Seguiu-se um fundo de barras de ouro que tinha por objectivo roubar clientes ao antigo empregador de Rhind. O SPDR Gold cobra uma comissão de 0,4% ao ano aos investidores, ou cerca de 420 euros a quem queira investir em cem onças de ouro, ao passo que o GraniteShares Gold Trust cobra metade desse valor.
O arranque foi lento, mas a empresa ganhou élan na Primavera do ano passado e já soma mais de 300 milhões de euros em activos sob gestão. E lucro?
Até agora, nada. Rhind está a fazer uma gestão semelhante àquela que Jeff Bezos aplicou nos primeiros cinco anos de vida da Amazon: primeiro o volume, depois o lucro. Se tiver mil milhões de euros no final deste ano, talvez a empresa possa valer, aos olhos de um comprador, 100 mil milhões de euros.
Não vai ser fácil, mas, mais tarde ou mais cedo, o crescimento da indústria de ETF terá de abrandar, até porque os grandes players já estão em guerra para reduzir as comissões.
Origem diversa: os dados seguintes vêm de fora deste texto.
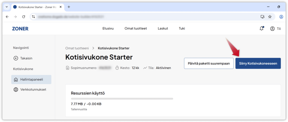Open a new browser tab
The height and width of the screenshot is (122, 288).
pyautogui.click(x=69, y=7)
Actualmente é possível ter um ETF de acções por um custo de apenas 0,03% ao ano – um valor impraticável se os activos em gestão rondarem os mil milhões de euros. Rhind é taxativo: “Há 25 anos que isso acontece. É um fenómeno que afecta apenas os benchmarks mais comoditizados e com mais tráfego. Aliás, o mercado é segmentado: há imensos produtos diferentes e os comportamentos dos compradores são também muito diversos”.
O SPDR Gold, uma joint venture entre a State Street e a indústria mineira, não vai deixar que um recém-chegado comece a roubar-lhe os clientes mais sensíveis aos preços.
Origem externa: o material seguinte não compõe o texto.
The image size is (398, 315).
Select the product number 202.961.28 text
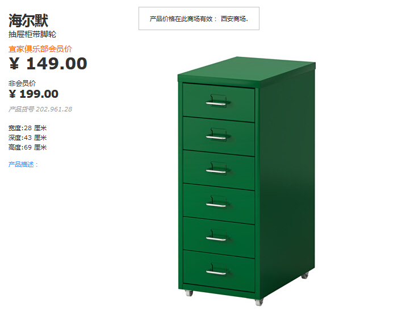click(x=54, y=109)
O seu emissor não mexeu na comissão, mas decidiu lançar um novo fundo em Junho do ano passado, o SPDR Gold Mini Shares Trust, que cobra uma comissão de 0,18% – uma unha abaixo da comissão de Rhind, de 0,2%. Rhind diz que há espaço para os dois fundos, na medida em que atraem um tipo de cliente diferente.
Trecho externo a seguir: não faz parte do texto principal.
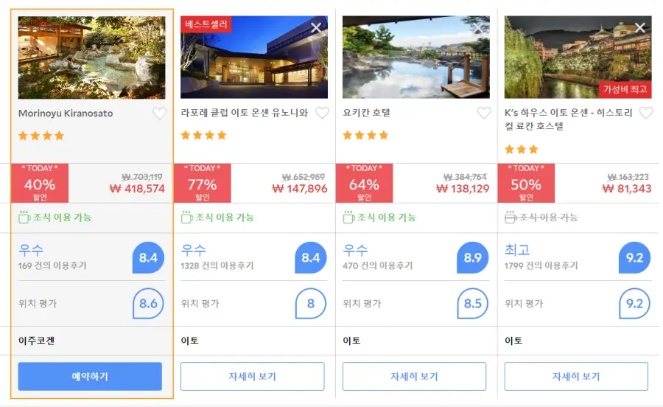Open the Morinoyu Kiranosato title link
663x407 pixels.
tap(66, 114)
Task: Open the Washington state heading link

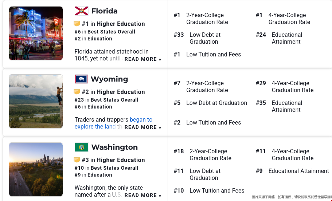Action: 114,147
O seu fundo, à imagem do antigo SPDR, tem acções indexadas ao valor de um décimo de uma troy ounce (31,103 gramas). O SPDR Mini, tal como o iShares Gold Trust (comissão de 0,25%), replica um centésimo de uma onça e interessa essencialmente a quem quer comprar pequenas unidades de participação.
Se o objectivo for a especulação overnight, a elevada liquidez do SPDR Gold torna-o mais interessante em termos de custos, mas se quiser investir por um período de um ano, o produto de Rhind é mais vantajoso (ver quadro).
Se a inflação continuar a agravar-se, é provável que o desempenho dos ETF de ouro e de commodities de Rhind venha a ser bastante positivo. Se isso não acontecer, é bom que tenha outros truques na manga, como um ETF de bitcoins.
Nesse caso, a concorrência viria de pequenas empresas e não da Vanguard. Nenhum gestor responsável por mil milhões de euros de activos vai arriscar a sua reputação, e menos ainda por algo tão volátil como as criptomoedas. “É o ciclo da vida: uma empresa cresce e as suas prioridades mudam”, explica Rhind.
O ETF Hips U.S. de Alto Rendimento da GraniteShares tem apenas 7 milhões de euros sob gestão, mas tudo indica que vai conquistar o segmento dos reformados por combinar uma série de parcerias de alto rendimento com fundos de investimento imobiliário e empresas de business development.
Este mix não só se traduz numa taxa de rendibilidade de 6% como lhe permite evitar os custos inerentes à tributação de mais-valias, que penalizam muitos ETF. Ora, o Vanguard não tem qualquer produto do género. Mas há mais. A aposta de Rhind em acções da ETF Securities deverá começar a dar frutos no final deste ano.
Após anos de hesitações, Tuckwell decidiu vender a empresa em parcelas por um valor próximo de 570 milhões de euros. Rhind não revela o que tenciona fazer com esta injecção de dinheiro, mas não é provável que o deixe quieto no banco. Se a GraniteShares tiver mais capital, poderá chegar mais rapidamente aos mil milhões, ou mesmo aos 10 mil milhões de euros em activos.
Há um poema de Rudyard Kipling que diz: “Se és capaz de arriscar tudo o que conseguiste/ Numa única jogada de cara ou coroa,/ E, perdendo, recomeçar tudo do princípio,/ Sem lamentar o que perdeste”.